J'aimerais signaler qu'en 1971 l'ITC, qui s'appelle aujourd'hui l'ITK, a vu le jour. Je me souviens que j'avais passé deux semaines à l'Université Carleton où un groupe d'Inuits participait à la rédaction des règlements ou à la vision de ce que serait Inuit Tapiriit du Canada. Nous étions là pour une seule raison, pour collaborer comme groupe d'Inuits pour obtenir notre autonomie politique. C'est ce qui m'anime aujourd'hui, ce qui m'a toujours animé.
Encore une fois, j'aimerais rappeler que nous avons des connaissances traditionnelles en ce qui a trait aux ressources fauniques et que nous devons avoir voix au chapitre dans l'élaboration de politiques qui touchent l'utilisation des ressources fauniques du Nunavut.
Merci.
J'aimerais répondre brièvement à votre question sur notre collaboration avec les Inuits du Groenland.

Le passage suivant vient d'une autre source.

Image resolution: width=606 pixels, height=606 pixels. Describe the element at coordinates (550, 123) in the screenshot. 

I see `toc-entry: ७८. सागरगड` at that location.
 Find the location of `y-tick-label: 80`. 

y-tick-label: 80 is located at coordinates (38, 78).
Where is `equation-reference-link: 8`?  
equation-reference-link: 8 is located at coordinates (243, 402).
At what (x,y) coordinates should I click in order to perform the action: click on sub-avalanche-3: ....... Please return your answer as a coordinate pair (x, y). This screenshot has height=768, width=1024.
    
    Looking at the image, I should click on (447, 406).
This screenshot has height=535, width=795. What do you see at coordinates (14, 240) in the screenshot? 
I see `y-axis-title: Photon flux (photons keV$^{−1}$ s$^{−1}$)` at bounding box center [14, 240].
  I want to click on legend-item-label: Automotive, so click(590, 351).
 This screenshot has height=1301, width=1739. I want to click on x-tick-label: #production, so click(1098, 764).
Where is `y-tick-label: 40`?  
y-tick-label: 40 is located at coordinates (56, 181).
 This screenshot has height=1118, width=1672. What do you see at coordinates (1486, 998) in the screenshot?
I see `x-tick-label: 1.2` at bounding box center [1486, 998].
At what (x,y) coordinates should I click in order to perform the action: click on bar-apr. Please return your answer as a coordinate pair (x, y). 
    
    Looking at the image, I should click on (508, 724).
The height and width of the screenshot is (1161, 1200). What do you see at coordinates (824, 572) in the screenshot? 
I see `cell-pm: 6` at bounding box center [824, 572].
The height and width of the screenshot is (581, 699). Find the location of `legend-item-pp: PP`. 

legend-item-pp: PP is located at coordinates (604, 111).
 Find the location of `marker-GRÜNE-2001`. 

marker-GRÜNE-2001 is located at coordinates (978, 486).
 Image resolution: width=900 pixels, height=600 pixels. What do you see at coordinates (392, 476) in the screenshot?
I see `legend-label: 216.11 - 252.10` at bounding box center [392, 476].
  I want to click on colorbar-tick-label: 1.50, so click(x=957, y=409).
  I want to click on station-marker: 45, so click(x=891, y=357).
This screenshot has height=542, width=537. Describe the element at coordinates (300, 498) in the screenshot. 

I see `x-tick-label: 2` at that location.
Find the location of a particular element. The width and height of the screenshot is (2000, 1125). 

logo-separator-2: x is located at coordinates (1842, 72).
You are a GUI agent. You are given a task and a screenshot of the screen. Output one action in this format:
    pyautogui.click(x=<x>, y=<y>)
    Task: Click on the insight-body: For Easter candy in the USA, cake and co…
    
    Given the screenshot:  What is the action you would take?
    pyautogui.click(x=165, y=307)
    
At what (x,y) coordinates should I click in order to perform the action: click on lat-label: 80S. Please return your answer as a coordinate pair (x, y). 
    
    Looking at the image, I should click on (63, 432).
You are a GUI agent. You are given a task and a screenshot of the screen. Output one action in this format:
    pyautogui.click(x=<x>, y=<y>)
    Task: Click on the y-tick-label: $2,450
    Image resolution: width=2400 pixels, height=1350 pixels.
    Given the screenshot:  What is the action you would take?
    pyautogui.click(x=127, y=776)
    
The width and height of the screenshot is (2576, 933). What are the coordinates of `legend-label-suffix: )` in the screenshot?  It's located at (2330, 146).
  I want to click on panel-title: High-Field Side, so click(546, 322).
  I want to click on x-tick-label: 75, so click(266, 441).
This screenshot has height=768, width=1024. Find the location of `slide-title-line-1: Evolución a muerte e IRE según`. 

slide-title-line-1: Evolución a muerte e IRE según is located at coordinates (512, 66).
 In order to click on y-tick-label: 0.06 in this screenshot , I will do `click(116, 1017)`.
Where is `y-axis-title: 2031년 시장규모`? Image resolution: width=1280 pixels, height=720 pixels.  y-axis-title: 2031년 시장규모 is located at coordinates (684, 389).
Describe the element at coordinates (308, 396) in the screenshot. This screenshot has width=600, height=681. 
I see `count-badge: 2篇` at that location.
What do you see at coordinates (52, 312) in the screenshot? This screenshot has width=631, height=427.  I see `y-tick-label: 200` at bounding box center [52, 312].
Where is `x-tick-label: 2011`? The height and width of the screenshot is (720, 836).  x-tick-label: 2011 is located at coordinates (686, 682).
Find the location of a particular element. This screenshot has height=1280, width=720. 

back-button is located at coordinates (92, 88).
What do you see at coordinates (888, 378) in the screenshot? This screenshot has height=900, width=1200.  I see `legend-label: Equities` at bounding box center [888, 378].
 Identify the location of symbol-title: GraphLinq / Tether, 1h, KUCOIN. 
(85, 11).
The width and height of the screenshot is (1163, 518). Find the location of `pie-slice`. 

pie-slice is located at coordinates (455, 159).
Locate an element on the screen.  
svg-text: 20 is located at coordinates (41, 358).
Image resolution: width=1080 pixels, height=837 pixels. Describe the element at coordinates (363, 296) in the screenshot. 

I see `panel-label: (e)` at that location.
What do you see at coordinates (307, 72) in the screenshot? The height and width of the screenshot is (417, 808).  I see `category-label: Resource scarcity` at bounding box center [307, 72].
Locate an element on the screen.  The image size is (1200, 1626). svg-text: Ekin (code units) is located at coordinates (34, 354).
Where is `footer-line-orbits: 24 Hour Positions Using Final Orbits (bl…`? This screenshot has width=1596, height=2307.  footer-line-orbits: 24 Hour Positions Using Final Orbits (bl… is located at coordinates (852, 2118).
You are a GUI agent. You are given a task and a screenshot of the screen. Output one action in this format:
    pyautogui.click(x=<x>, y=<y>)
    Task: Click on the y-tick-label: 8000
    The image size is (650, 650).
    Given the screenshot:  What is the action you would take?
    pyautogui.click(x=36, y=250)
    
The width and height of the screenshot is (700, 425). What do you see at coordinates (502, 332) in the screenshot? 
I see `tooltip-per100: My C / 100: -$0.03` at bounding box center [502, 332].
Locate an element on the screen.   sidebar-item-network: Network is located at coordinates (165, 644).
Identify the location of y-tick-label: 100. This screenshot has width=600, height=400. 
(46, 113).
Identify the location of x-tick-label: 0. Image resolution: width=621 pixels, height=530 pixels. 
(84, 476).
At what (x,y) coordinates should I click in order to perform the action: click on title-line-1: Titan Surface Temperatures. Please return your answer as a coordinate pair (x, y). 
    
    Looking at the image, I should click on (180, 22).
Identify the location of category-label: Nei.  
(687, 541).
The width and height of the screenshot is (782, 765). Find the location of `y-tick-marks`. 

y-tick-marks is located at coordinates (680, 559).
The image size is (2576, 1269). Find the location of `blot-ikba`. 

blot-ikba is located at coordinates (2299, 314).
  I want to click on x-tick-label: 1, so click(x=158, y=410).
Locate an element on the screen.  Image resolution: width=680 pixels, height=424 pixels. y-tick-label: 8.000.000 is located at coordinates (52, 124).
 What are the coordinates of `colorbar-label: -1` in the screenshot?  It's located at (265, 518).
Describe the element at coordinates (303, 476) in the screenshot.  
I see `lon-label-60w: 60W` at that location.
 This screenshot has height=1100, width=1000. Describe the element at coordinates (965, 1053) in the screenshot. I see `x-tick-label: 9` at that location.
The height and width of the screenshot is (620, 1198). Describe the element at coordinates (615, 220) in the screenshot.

Malheureusement, ils vivent dans un autre pays, qui fait partie du Royaume du Danemark. Il y a eu il y a quelques années un incident car ils essayaient d'interdire l'importation de produits provenant du Canada. Nous avons profité de nos liens, si vous voulez, puisque nous faisons partie de la même culture inuite et les avons exhortés à revenir sur cette décision en disant qu'ils allaient nuire à leurs compatriotes tout compte fait.
Vous avez raison, nous n'avons pas exploité ce lien. Je crois qu'il faut avouer que puisque nous partageons une culture, ces liens offrent peut-être certaines possibilités.
Merci.
J'aimerais dire quelque chose non pas vraiment pour répondre à votre question, mais pour apporter une précision suite aux commentaires qu'a faits M. Lunney.
J'espère qu'un jour nous pourrons assurer le transport par avion de 25 personnes pour venir à ce genre de réunion. Les étudiants qui sont ici aujourd'hui vont en fait à l'école à Ottawa. Je ne voulais pas que vous pensiez que nous avions l'argent nécessaire pour aller n'importe où; c'est une petite précision que je me devais d'apporter. Ils vont à l'école ici, sur la rue Dalhousie.
J'aimerais également signaler que nous avons appris que certains groupes de défense des droits des animaux organiseront une manifestation sur la Colline parlementaire le 15 mars. Les étudiants du programme Nunavut Sivuniksavut ont déjà organisé une contre-démonstration, l'année dernière, un événement assez réussi. Ils feront la même chose le 15 mars.
J'y serai. J'espère que nous pouvons compter sur votre appui.
J'aimerais apporter une petite précision car je ne voudrais pas que les gens soient déçus. Je crois que cette journée tombe pendant une semaine de relâche parlementaire et certains députés ne pourront peut-être pas être en ville. Je ne veux pas vous décevoir mais je pense que je dois être à Toronto ce jour-là.